---------- DATA TO EXAMINE ----------

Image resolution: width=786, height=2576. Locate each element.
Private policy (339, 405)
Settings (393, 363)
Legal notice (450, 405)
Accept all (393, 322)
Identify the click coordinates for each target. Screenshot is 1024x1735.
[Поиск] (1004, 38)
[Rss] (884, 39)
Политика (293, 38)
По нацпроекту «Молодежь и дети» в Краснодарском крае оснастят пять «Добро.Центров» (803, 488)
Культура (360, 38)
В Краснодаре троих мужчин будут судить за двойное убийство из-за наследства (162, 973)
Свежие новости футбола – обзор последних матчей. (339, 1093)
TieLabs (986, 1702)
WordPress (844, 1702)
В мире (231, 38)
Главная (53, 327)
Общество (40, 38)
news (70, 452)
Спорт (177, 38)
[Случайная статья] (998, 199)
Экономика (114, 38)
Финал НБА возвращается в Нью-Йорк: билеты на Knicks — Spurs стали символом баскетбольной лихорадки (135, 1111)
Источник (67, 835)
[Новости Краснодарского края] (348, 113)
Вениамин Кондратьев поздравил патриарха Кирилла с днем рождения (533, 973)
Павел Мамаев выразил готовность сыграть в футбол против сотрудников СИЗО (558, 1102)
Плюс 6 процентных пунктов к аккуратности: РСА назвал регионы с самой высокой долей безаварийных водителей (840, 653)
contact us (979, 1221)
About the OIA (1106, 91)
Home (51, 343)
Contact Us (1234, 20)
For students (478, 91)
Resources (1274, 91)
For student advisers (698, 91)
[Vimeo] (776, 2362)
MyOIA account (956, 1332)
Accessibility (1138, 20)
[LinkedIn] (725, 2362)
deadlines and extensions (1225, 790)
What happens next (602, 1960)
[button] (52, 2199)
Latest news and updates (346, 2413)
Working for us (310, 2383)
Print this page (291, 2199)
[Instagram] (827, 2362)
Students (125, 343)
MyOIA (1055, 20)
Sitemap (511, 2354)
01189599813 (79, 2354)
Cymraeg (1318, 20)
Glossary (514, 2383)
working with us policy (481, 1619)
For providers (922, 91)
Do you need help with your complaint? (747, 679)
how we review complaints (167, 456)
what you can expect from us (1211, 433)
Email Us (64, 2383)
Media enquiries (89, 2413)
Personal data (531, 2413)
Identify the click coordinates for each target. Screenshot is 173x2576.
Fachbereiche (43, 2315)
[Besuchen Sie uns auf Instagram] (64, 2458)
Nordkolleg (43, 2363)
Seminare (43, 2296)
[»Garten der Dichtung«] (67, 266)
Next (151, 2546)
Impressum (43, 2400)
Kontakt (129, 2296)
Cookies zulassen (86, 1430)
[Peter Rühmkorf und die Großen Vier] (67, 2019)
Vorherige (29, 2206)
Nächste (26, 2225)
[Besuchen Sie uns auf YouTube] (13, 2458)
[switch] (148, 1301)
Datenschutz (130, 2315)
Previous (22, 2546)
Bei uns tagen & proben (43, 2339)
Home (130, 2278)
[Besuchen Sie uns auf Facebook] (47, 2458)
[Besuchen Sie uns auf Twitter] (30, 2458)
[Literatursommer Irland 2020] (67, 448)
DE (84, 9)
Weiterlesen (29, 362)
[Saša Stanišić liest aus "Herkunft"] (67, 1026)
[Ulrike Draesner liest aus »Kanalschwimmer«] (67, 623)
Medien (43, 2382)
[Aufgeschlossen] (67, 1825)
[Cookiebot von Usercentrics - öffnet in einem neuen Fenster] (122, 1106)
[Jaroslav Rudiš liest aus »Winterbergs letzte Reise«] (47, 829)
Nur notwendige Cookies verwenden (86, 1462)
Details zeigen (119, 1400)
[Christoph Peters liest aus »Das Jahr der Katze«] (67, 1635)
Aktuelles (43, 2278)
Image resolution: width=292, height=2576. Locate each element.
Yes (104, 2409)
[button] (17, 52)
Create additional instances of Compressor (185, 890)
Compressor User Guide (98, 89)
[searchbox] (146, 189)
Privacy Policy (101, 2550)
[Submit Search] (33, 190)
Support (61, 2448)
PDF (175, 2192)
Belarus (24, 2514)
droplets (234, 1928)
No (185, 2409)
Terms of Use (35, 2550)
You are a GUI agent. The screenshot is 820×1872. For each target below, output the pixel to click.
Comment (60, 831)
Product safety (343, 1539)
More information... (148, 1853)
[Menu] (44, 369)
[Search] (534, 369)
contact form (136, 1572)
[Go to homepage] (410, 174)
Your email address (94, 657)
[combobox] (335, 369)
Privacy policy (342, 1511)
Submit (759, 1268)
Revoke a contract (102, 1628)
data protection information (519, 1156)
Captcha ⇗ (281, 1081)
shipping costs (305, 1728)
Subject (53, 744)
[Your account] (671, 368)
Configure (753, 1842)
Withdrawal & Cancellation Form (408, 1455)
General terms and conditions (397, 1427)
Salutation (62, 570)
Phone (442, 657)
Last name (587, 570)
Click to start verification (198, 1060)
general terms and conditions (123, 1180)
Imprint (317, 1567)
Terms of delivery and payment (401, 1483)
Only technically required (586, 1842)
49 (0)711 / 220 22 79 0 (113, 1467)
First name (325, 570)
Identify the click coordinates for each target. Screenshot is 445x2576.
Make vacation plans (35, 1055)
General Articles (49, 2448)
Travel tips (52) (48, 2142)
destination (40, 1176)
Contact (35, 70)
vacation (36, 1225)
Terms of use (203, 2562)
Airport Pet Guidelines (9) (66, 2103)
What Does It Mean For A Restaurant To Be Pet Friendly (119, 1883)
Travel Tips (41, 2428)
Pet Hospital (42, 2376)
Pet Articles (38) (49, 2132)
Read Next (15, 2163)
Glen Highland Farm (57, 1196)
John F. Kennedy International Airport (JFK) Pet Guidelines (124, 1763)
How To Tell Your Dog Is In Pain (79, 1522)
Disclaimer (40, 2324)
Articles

----------

WHAT THE TASK ASKS: Each line between the start of the listing above and the line containing "В Краснодаре троих", with both ends counted, is to be set down unchanged.

PROBLEM SOLUTION:
Image resolution: width=786, height=2576. Locate each element.
Private policy (339, 405)
Settings (393, 363)
Legal notice (450, 405)
Accept all (393, 322)
Identify the click coordinates for each target. Screenshot is 1024x1735.
[Поиск] (1004, 38)
[Rss] (884, 39)
Политика (293, 38)
По нацпроекту «Молодежь и дети» в Краснодарском крае оснастят пять «Добро.Центров» (803, 488)
Культура (360, 38)
В Краснодаре троих мужчин будут судить за двойное убийство из-за наследства (162, 973)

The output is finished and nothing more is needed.